## Required action:
Only the lines from the one with "The image size is (1359, 723)." to the end of the data below should be given again, exactly as written.

========

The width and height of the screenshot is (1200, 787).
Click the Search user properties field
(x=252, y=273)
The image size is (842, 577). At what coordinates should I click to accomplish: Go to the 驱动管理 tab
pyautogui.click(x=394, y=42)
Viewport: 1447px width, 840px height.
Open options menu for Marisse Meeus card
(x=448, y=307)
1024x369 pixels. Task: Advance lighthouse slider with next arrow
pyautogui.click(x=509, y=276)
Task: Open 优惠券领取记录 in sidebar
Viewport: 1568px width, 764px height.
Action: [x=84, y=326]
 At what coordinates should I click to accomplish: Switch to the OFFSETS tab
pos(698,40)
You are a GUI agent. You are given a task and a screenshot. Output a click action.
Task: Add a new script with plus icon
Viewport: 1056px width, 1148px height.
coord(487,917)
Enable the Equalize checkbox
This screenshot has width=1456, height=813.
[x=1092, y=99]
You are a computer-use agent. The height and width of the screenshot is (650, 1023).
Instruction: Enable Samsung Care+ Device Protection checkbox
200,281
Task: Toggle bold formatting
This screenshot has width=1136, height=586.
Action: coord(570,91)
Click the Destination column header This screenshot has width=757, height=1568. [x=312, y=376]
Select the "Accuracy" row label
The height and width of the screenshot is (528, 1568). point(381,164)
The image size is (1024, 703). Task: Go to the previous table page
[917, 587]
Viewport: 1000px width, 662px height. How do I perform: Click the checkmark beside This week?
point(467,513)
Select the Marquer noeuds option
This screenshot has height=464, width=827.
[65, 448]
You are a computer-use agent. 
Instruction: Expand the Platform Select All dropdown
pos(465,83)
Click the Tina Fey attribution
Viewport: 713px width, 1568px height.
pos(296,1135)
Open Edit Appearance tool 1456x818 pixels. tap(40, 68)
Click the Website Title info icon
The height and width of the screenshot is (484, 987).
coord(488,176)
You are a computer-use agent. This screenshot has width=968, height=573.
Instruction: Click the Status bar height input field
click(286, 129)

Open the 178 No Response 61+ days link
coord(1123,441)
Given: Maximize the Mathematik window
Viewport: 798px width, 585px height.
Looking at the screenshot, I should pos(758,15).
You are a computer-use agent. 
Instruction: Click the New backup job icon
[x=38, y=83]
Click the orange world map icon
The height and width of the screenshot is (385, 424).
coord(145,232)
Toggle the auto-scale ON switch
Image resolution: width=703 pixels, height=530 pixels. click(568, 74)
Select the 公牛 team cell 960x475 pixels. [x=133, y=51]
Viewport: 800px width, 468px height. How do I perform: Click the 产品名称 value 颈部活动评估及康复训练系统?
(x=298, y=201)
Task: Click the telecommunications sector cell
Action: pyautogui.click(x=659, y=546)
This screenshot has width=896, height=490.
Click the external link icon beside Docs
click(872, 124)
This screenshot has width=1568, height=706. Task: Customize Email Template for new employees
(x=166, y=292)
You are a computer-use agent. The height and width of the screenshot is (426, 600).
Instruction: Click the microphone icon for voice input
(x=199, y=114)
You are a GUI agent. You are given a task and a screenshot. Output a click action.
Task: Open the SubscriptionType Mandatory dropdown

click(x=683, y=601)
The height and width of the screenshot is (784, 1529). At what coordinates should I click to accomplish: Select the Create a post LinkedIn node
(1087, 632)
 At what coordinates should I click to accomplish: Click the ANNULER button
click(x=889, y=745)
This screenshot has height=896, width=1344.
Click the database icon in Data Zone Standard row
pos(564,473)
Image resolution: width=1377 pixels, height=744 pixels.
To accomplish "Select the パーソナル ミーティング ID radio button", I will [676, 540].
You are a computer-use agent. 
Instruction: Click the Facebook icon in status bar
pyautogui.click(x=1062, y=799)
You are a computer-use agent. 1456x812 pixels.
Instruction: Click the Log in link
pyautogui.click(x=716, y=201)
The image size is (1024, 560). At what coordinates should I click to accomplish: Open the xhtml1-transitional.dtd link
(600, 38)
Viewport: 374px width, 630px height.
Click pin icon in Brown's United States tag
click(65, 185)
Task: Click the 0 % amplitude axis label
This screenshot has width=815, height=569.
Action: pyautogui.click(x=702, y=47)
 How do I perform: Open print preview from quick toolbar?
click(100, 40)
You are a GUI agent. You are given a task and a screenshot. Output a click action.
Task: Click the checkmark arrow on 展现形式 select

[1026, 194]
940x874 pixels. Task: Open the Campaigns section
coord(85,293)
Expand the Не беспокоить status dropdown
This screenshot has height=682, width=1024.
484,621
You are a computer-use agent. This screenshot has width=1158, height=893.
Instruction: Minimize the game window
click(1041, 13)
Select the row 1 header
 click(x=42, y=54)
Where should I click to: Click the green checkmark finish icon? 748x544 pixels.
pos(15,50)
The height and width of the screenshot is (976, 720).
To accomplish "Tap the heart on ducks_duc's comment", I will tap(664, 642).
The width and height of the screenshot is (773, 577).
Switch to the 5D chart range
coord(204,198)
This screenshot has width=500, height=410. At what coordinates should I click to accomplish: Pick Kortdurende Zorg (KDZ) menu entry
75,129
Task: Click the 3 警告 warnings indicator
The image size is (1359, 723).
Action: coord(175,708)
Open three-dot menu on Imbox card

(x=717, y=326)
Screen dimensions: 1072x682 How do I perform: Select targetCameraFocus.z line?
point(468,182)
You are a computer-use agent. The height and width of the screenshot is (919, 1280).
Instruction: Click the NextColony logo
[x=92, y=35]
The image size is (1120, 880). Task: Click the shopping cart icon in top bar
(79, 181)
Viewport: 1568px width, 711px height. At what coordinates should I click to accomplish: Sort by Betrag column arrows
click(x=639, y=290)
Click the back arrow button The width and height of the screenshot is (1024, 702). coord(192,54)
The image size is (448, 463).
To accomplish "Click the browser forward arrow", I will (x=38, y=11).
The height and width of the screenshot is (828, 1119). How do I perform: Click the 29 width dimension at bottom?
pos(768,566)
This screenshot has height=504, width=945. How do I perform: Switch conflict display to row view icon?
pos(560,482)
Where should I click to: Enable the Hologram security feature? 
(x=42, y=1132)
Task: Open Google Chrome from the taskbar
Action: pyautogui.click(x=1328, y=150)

========

## Exercise response:
The image size is (1359, 723).
Action: coord(175,708)
Open three-dot menu on Imbox card

(x=717, y=326)
Screen dimensions: 1072x682 How do I perform: Select targetCameraFocus.z line?
point(468,182)
You are a computer-use agent. The height and width of the screenshot is (919, 1280).
Instruction: Click the NextColony logo
[x=92, y=35]
The image size is (1120, 880). Task: Click the shopping cart icon in top bar
(79, 181)
Viewport: 1568px width, 711px height. At what coordinates should I click to accomplish: Sort by Betrag column arrows
click(x=639, y=290)
Click the back arrow button The width and height of the screenshot is (1024, 702). coord(192,54)
The image size is (448, 463).
To accomplish "Click the browser forward arrow", I will (x=38, y=11).
The height and width of the screenshot is (828, 1119). How do I perform: Click the 29 width dimension at bottom?
pos(768,566)
This screenshot has height=504, width=945. How do I perform: Switch conflict display to row view icon?
pos(560,482)
Where should I click to: Enable the Hologram security feature? 
(x=42, y=1132)
Task: Open Google Chrome from the taskbar
Action: pyautogui.click(x=1328, y=150)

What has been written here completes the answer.